I want to write, for myself only, that I am feeling a little lonely- outside of my family. I know that to sit and dwell on it would be a pity-party, and I so don't want to do that. But I also need to say it to myself and quit denying it, because that won't make it go away either. I am so very grateful for God's unending love; without Him, I don't have a clue where I'd be or what kind of person I'd be. I am sure it wouldn't be good!!!

I am so very in love with and thankful for my family. Without them I would be a miserable person and utterly lonely. It's just that I look around and listen and see all the people at work who hang out together, go out for drinks or clubbing or eat out together or who have young kids and socialize together.... then I think I have friends at church, but I really don't. I know I could confide in several ladies at church if I needed to, but a true friend- no. No one needs me as their friend or wants to confide in me or needs me to support them. I have tried when I could or knew of a need. Some of them have told me how important our family is.... blah, blah, blah- but it just isn't true. If I dropped off the face of the earth, no one there would really notice. They'd miss Rob and his guitar playing in the band; they might miss the nursery workers that Barbara & I are (but that would be replaced)...

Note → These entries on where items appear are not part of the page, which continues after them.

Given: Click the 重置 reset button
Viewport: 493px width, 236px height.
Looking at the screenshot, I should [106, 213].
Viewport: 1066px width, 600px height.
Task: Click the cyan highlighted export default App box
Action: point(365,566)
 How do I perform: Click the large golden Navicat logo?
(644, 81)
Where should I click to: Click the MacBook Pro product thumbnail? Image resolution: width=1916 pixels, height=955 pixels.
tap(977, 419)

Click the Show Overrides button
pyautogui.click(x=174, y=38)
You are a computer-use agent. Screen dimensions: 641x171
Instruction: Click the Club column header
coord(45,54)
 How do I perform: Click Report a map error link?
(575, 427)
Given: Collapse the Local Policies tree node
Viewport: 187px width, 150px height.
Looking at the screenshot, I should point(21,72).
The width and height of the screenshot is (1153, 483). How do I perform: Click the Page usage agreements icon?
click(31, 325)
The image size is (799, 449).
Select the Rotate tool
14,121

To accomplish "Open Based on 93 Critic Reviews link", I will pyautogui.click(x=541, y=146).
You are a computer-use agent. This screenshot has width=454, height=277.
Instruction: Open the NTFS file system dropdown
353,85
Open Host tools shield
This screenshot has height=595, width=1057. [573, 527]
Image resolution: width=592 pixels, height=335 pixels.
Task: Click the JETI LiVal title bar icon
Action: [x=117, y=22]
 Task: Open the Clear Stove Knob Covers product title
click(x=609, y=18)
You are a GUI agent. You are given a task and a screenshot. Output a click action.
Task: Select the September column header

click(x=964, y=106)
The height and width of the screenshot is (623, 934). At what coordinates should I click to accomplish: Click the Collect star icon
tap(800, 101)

I don't know if it is something I do wrong, or if I just put people off or what. I remember what my momma said about "be a friend to have a friend." Well, I want to be a friend so bad- I try, I really do. I have a strong need to be needed by others- probably why I am good with the kinds of kids I work with. I will just keep trying and reaching out; it just hurts when you look around and see other couples who do things together, and you have no one who wants to be your friend or have your company.

Then I remember my parents, my husband and children, and most important of all God. As long as I please God, do my job to His satisfaction, continue to be a parent who points her children to God, am a good wife to my husband and a daughter to my parents, nothing else really, truly matters to me. I just am lonely and wish I had a friend here in NC is all.

It'll be better tomorrow I know, or the next day. I hope I don't sound whiny to anyone who might read this. I just needed to get this off my chest, as it were.